### What to do:
The answer should consist of every line of the material, repeated verbatim.

### Source material:

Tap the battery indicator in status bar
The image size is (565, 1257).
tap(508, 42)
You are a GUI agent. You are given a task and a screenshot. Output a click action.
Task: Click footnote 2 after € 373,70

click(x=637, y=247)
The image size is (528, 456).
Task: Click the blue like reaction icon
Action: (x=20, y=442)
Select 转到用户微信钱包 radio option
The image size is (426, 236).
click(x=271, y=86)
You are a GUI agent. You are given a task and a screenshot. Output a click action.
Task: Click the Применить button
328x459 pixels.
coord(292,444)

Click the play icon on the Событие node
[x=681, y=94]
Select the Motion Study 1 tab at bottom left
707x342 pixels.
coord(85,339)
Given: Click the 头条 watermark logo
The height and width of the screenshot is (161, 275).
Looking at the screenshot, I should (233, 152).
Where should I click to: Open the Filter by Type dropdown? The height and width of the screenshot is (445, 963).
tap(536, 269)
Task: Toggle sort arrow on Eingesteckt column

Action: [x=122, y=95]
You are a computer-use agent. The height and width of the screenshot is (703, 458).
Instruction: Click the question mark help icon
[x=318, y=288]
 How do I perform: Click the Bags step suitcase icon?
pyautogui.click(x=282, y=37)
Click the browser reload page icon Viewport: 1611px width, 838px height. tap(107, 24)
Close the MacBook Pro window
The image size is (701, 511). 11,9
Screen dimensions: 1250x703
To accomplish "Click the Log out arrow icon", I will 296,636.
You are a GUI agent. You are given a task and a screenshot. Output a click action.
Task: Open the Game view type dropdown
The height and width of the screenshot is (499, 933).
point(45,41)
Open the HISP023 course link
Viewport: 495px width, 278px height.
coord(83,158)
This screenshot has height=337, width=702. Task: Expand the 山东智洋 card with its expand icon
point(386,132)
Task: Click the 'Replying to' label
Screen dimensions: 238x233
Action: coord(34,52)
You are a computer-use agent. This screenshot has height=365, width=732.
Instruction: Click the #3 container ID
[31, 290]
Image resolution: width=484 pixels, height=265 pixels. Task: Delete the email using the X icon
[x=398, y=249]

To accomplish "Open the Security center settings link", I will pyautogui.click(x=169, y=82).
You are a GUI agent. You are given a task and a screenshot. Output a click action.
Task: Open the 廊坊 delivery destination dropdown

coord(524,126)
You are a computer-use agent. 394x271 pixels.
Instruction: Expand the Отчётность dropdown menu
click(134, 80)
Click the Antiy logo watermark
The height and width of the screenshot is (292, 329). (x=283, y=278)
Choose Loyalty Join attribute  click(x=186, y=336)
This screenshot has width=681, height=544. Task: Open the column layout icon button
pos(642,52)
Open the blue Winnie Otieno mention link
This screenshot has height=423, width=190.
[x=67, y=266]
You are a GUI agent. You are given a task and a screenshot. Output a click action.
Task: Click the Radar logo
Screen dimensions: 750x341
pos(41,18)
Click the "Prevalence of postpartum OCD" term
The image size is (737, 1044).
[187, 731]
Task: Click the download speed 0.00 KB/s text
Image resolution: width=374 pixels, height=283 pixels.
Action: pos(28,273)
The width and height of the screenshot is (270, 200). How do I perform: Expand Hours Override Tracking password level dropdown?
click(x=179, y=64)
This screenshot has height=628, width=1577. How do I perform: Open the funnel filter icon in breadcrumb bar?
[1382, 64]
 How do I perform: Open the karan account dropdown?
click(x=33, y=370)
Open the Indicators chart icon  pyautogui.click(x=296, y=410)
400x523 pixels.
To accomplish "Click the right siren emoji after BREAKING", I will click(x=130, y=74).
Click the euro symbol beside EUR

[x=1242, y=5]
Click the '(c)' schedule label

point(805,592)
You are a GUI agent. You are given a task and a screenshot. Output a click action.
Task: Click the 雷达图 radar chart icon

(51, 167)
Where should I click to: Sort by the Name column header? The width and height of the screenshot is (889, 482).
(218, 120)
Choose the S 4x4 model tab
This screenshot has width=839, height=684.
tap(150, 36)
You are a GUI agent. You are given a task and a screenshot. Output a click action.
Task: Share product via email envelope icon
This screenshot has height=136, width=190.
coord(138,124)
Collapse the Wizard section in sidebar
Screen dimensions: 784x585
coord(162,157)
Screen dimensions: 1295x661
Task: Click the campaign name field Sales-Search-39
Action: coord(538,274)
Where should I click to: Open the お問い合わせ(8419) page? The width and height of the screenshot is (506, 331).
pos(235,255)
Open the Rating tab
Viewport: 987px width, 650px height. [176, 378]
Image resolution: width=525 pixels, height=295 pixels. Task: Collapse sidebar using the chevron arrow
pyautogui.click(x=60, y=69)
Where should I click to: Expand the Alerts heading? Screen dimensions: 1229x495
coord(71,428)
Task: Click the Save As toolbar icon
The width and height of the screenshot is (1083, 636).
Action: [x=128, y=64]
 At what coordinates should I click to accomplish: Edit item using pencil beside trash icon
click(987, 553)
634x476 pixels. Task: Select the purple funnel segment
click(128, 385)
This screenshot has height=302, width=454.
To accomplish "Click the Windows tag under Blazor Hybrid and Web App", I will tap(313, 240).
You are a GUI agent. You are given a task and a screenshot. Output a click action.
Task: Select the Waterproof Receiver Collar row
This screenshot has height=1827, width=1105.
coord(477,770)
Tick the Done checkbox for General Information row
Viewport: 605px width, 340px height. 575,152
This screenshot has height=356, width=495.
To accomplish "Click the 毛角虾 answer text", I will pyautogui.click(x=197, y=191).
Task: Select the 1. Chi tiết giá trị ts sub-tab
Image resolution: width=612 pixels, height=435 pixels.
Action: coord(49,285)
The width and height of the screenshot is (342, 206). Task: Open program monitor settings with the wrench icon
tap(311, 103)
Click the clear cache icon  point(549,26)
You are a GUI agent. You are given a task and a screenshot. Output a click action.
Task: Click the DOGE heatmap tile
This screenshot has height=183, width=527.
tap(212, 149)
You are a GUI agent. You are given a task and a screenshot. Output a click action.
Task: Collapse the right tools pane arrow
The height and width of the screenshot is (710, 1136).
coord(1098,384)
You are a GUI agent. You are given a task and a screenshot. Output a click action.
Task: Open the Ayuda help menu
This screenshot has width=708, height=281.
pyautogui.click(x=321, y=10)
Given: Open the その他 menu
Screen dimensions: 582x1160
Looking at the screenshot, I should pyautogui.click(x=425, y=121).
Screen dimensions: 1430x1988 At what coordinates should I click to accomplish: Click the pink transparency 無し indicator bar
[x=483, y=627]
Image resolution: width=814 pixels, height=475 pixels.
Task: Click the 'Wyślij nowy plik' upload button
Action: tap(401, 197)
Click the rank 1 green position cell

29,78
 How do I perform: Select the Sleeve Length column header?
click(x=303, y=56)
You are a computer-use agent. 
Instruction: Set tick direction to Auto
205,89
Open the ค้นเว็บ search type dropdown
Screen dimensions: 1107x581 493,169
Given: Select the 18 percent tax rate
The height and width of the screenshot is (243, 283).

### Task output:
Tap the battery indicator in status bar
The image size is (565, 1257).
tap(508, 42)
You are a GUI agent. You are given a task and a screenshot. Output a click action.
Task: Click footnote 2 after € 373,70

click(x=637, y=247)
The image size is (528, 456).
Task: Click the blue like reaction icon
Action: (x=20, y=442)
Select 转到用户微信钱包 radio option
The image size is (426, 236).
click(x=271, y=86)
You are a GUI agent. You are given a task and a screenshot. Output a click action.
Task: Click the Применить button
328x459 pixels.
coord(292,444)

Click the play icon on the Событие node
[x=681, y=94]
Select the Motion Study 1 tab at bottom left
707x342 pixels.
coord(85,339)
Given: Click the 头条 watermark logo
The height and width of the screenshot is (161, 275).
Looking at the screenshot, I should (233, 152).
Where should I click to: Open the Filter by Type dropdown? The height and width of the screenshot is (445, 963).
tap(536, 269)
Task: Toggle sort arrow on Eingesteckt column

Action: [x=122, y=95]
You are a computer-use agent. The height and width of the screenshot is (703, 458).
Instruction: Click the question mark help icon
[x=318, y=288]
 How do I perform: Click the Bags step suitcase icon?
pyautogui.click(x=282, y=37)
Click the browser reload page icon Viewport: 1611px width, 838px height. tap(107, 24)
Close the MacBook Pro window
The image size is (701, 511). 11,9
Screen dimensions: 1250x703
To accomplish "Click the Log out arrow icon", I will 296,636.
You are a GUI agent. You are given a task and a screenshot. Output a click action.
Task: Open the Game view type dropdown
The height and width of the screenshot is (499, 933).
point(45,41)
Open the HISP023 course link
Viewport: 495px width, 278px height.
coord(83,158)
This screenshot has height=337, width=702. Task: Expand the 山东智洋 card with its expand icon
point(386,132)
Task: Click the 'Replying to' label
Screen dimensions: 238x233
Action: coord(34,52)
You are a computer-use agent. This screenshot has height=365, width=732.
Instruction: Click the #3 container ID
[31, 290]
Image resolution: width=484 pixels, height=265 pixels. Task: Delete the email using the X icon
[x=398, y=249]

To accomplish "Open the Security center settings link", I will pyautogui.click(x=169, y=82).
You are a GUI agent. You are given a task and a screenshot. Output a click action.
Task: Open the 廊坊 delivery destination dropdown

coord(524,126)
You are a computer-use agent. 394x271 pixels.
Instruction: Expand the Отчётность dropdown menu
click(134, 80)
Click the Antiy logo watermark
The height and width of the screenshot is (292, 329). (x=283, y=278)
Choose Loyalty Join attribute  click(x=186, y=336)
This screenshot has width=681, height=544. Task: Open the column layout icon button
pos(642,52)
Open the blue Winnie Otieno mention link
This screenshot has height=423, width=190.
[x=67, y=266]
You are a GUI agent. You are given a task and a screenshot. Output a click action.
Task: Click the Radar logo
Screen dimensions: 750x341
pos(41,18)
Click the "Prevalence of postpartum OCD" term
The image size is (737, 1044).
[187, 731]
Task: Click the download speed 0.00 KB/s text
Image resolution: width=374 pixels, height=283 pixels.
Action: pos(28,273)
The width and height of the screenshot is (270, 200). How do I perform: Expand Hours Override Tracking password level dropdown?
click(x=179, y=64)
This screenshot has height=628, width=1577. How do I perform: Open the funnel filter icon in breadcrumb bar?
[1382, 64]
 How do I perform: Open the karan account dropdown?
click(x=33, y=370)
Open the Indicators chart icon  pyautogui.click(x=296, y=410)
400x523 pixels.
To accomplish "Click the right siren emoji after BREAKING", I will click(x=130, y=74).
Click the euro symbol beside EUR

[x=1242, y=5]
Click the '(c)' schedule label

point(805,592)
You are a GUI agent. You are given a task and a screenshot. Output a click action.
Task: Click the 雷达图 radar chart icon

(51, 167)
Where should I click to: Sort by the Name column header? The width and height of the screenshot is (889, 482).
(218, 120)
Choose the S 4x4 model tab
This screenshot has width=839, height=684.
tap(150, 36)
You are a GUI agent. You are given a task and a screenshot. Output a click action.
Task: Share product via email envelope icon
This screenshot has height=136, width=190.
coord(138,124)
Collapse the Wizard section in sidebar
Screen dimensions: 784x585
coord(162,157)
Screen dimensions: 1295x661
Task: Click the campaign name field Sales-Search-39
Action: coord(538,274)
Where should I click to: Open the お問い合わせ(8419) page? The width and height of the screenshot is (506, 331).
pos(235,255)
Open the Rating tab
Viewport: 987px width, 650px height. [176, 378]
Image resolution: width=525 pixels, height=295 pixels. Task: Collapse sidebar using the chevron arrow
pyautogui.click(x=60, y=69)
Where should I click to: Expand the Alerts heading? Screen dimensions: 1229x495
coord(71,428)
Task: Click the Save As toolbar icon
The width and height of the screenshot is (1083, 636).
Action: [x=128, y=64]
 At what coordinates should I click to accomplish: Edit item using pencil beside trash icon
click(987, 553)
634x476 pixels. Task: Select the purple funnel segment
click(128, 385)
This screenshot has height=302, width=454.
To accomplish "Click the Windows tag under Blazor Hybrid and Web App", I will tap(313, 240).
You are a GUI agent. You are given a task and a screenshot. Output a click action.
Task: Select the Waterproof Receiver Collar row
This screenshot has height=1827, width=1105.
coord(477,770)
Tick the Done checkbox for General Information row
Viewport: 605px width, 340px height. 575,152
This screenshot has height=356, width=495.
To accomplish "Click the 毛角虾 answer text", I will pyautogui.click(x=197, y=191).
Task: Select the 1. Chi tiết giá trị ts sub-tab
Image resolution: width=612 pixels, height=435 pixels.
Action: coord(49,285)
The width and height of the screenshot is (342, 206). Task: Open program monitor settings with the wrench icon
tap(311, 103)
Click the clear cache icon  point(549,26)
You are a GUI agent. You are given a task and a screenshot. Output a click action.
Task: Click the DOGE heatmap tile
This screenshot has height=183, width=527.
tap(212, 149)
You are a GUI agent. You are given a task and a screenshot. Output a click action.
Task: Collapse the right tools pane arrow
The height and width of the screenshot is (710, 1136).
coord(1098,384)
You are a GUI agent. You are given a task and a screenshot. Output a click action.
Task: Open the Ayuda help menu
This screenshot has width=708, height=281.
pyautogui.click(x=321, y=10)
Given: Open the その他 menu
Screen dimensions: 582x1160
Looking at the screenshot, I should pyautogui.click(x=425, y=121).
Screen dimensions: 1430x1988 At what coordinates should I click to accomplish: Click the pink transparency 無し indicator bar
[x=483, y=627]
Image resolution: width=814 pixels, height=475 pixels.
Task: Click the 'Wyślij nowy plik' upload button
Action: tap(401, 197)
Click the rank 1 green position cell

29,78
 How do I perform: Select the Sleeve Length column header?
click(x=303, y=56)
You are a computer-use agent. 
Instruction: Set tick direction to Auto
205,89
Open the ค้นเว็บ search type dropdown
Screen dimensions: 1107x581 493,169
Given: Select the 18 percent tax rate
The height and width of the screenshot is (243, 283).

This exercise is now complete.